(Your goal) Rewrite the records below as a Markdown table with the columns "Row" and "Line", giving each line its own numbered row and leaving out the blank lines.

Excerpt from a dataset
'''

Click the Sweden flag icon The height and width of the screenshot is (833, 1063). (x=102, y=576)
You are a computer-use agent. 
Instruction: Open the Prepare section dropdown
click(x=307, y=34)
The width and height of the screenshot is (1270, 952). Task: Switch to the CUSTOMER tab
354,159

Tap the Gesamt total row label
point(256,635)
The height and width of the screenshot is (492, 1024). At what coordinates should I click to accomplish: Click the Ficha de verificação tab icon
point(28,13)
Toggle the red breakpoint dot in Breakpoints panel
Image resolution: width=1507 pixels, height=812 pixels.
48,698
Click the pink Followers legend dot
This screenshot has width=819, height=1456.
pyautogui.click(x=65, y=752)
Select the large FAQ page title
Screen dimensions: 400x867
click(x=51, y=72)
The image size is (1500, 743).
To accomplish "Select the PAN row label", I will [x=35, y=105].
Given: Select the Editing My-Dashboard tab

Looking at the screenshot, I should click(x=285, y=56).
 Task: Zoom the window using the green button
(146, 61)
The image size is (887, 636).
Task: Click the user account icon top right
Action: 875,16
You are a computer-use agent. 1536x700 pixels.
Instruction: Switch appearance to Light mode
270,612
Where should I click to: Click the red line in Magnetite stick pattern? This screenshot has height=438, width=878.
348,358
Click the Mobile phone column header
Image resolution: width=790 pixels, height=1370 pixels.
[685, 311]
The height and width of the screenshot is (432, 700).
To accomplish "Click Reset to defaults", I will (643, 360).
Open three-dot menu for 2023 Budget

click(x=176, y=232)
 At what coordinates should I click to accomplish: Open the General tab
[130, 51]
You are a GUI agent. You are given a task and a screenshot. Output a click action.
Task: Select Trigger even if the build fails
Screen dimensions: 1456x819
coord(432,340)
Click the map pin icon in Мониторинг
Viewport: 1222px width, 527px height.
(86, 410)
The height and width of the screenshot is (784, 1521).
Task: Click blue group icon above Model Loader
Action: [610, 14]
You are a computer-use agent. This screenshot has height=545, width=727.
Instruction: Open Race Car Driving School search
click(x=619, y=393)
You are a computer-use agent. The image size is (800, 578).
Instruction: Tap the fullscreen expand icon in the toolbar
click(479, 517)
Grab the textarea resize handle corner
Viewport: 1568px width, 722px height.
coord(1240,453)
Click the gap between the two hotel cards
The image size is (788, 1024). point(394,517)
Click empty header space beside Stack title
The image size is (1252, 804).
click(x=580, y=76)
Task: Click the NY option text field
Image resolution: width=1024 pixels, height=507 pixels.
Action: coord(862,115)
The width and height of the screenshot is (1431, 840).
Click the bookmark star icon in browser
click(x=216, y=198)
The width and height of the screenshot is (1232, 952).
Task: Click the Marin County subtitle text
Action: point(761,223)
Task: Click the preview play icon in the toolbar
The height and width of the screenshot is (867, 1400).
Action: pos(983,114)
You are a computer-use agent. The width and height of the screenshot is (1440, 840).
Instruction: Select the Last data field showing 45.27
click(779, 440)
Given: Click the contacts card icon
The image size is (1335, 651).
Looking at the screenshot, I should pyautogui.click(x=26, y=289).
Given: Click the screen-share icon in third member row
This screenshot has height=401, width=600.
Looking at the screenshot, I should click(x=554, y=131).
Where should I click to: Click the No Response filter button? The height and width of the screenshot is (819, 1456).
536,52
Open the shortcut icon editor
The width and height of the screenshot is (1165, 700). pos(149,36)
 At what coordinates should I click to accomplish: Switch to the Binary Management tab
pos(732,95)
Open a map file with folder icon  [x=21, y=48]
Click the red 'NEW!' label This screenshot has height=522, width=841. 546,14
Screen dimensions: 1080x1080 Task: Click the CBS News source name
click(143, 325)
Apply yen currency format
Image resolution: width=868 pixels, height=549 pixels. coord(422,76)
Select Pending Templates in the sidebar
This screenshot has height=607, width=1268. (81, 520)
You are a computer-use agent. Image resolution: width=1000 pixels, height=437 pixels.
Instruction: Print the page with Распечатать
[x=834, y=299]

'''

(Right answer)
| Row | Line |
|---|---|
| 1 | Click the Sweden flag icon The height and width of the screenshot is (833, 1063). (x=102, y=576) |
| 2 | You are a computer-use agent.  |
| 3 | Instruction: Open the Prepare section dropdown |
| 4 | click(x=307, y=34) |
| 5 | The width and height of the screenshot is (1270, 952). Task: Switch to the CUSTOMER tab |
| 6 | 354,159 |
| 7 | Tap the Gesamt total row label |
| 8 | point(256,635) |
| 9 | The height and width of the screenshot is (492, 1024). At what coordinates should I click to accomplish: Click the Ficha de verificação tab icon |
| 10 | point(28,13) |
| 11 | Toggle the red breakpoint dot in Breakpoints panel |
| 12 | Image resolution: width=1507 pixels, height=812 pixels. |
| 13 | 48,698 |
| 14 | Click the pink Followers legend dot |
| 15 | This screenshot has width=819, height=1456. |
| 16 | pyautogui.click(x=65, y=752) |
| 17 | Select the large FAQ page title |
| 18 | Screen dimensions: 400x867 |
| 19 | click(x=51, y=72) |
| 20 | The image size is (1500, 743). |
| 21 | To accomplish "Select the PAN row label", I will [x=35, y=105]. |
| 22 | Given: Select the Editing My-Dashboard tab |
| 23 | Looking at the screenshot, I should click(x=285, y=56). |
| 24 |  Task: Zoom the window using the green button |
| 25 | (146, 61) |
| 26 | The image size is (887, 636). |
| 27 | Task: Click the user account icon top right |
| 28 | Action: 875,16 |
| 29 | You are a computer-use agent. 1536x700 pixels. |
| 30 | Instruction: Switch appearance to Light mode |
| 31 | 270,612 |
| 32 | Where should I click to: Click the red line in Magnetite stick pattern? This screenshot has height=438, width=878. |
| 33 | 348,358 |
| 34 | Click the Mobile phone column header |
| 35 | Image resolution: width=790 pixels, height=1370 pixels. |
| 36 | [685, 311] |
| 37 | The height and width of the screenshot is (432, 700). |
| 38 | To accomplish "Click Reset to defaults", I will (643, 360). |
| 39 | Open three-dot menu for 2023 Budget |
| 40 | click(x=176, y=232) |
| 41 |  At what coordinates should I click to accomplish: Open the General tab |
| 42 | [130, 51] |
| 43 | You are a GUI agent. You are given a task and a screenshot. Output a click action. |
| 44 | Task: Select Trigger even if the build fails |
| 45 | Screen dimensions: 1456x819 |
| 46 | coord(432,340) |
| 47 | Click the map pin icon in Мониторинг |
| 48 | Viewport: 1222px width, 527px height. |
| 49 | (86, 410) |
| 50 | The height and width of the screenshot is (784, 1521). |
| 51 | Task: Click blue group icon above Model Loader |
| 52 | Action: [610, 14] |
| 53 | You are a computer-use agent. This screenshot has height=545, width=727. |
| 54 | Instruction: Open Race Car Driving School search |
| 55 | click(x=619, y=393) |
| 56 | You are a computer-use agent. The image size is (800, 578). |
| 57 | Instruction: Tap the fullscreen expand icon in the toolbar |
| 58 | click(479, 517) |
| 59 | Grab the textarea resize handle corner |
| 60 | Viewport: 1568px width, 722px height. |
| 61 | coord(1240,453) |
| 62 | Click the gap between the two hotel cards |
| 63 | The image size is (788, 1024). point(394,517) |
| 64 | Click empty header space beside Stack title |
| 65 | The image size is (1252, 804). |
| 66 | click(x=580, y=76) |
| 67 | Task: Click the NY option text field |
| 68 | Image resolution: width=1024 pixels, height=507 pixels. |
| 69 | Action: coord(862,115) |
| 70 | The width and height of the screenshot is (1431, 840). |
| 71 | Click the bookmark star icon in browser |
| 72 | click(x=216, y=198) |
| 73 | The width and height of the screenshot is (1232, 952). |
| 74 | Task: Click the Marin County subtitle text |
| 75 | Action: point(761,223) |
| 76 | Task: Click the preview play icon in the toolbar |
| 77 | The height and width of the screenshot is (867, 1400). |
| 78 | Action: pos(983,114) |
| 79 | You are a computer-use agent. The width and height of the screenshot is (1440, 840). |
| 80 | Instruction: Select the Last data field showing 45.27 |
| 81 | click(779, 440) |
| 82 | Given: Click the contacts card icon |
| 83 | The image size is (1335, 651). |
| 84 | Looking at the screenshot, I should pyautogui.click(x=26, y=289). |
| 85 | Given: Click the screen-share icon in third member row |
| 86 | This screenshot has height=401, width=600. |
| 87 | Looking at the screenshot, I should click(x=554, y=131). |
| 88 | Where should I click to: Click the No Response filter button? The height and width of the screenshot is (819, 1456). |
| 89 | 536,52 |
| 90 | Open the shortcut icon editor |
| 91 | The width and height of the screenshot is (1165, 700). pos(149,36) |
| 92 |  At what coordinates should I click to accomplish: Switch to the Binary Management tab |
| 93 | pos(732,95) |
| 94 | Open a map file with folder icon  [x=21, y=48] |
| 95 | Click the red 'NEW!' label This screenshot has height=522, width=841. 546,14 |
| 96 | Screen dimensions: 1080x1080 Task: Click the CBS News source name |
| 97 | click(143, 325) |
| 98 | Apply yen currency format |
| 99 | Image resolution: width=868 pixels, height=549 pixels. coord(422,76) |
| 100 | Select Pending Templates in the sidebar |
| 101 | This screenshot has height=607, width=1268. (81, 520) |
| 102 | You are a computer-use agent. Image resolution: width=1000 pixels, height=437 pixels. |
| 103 | Instruction: Print the page with Распечатать |
| 104 | [x=834, y=299] |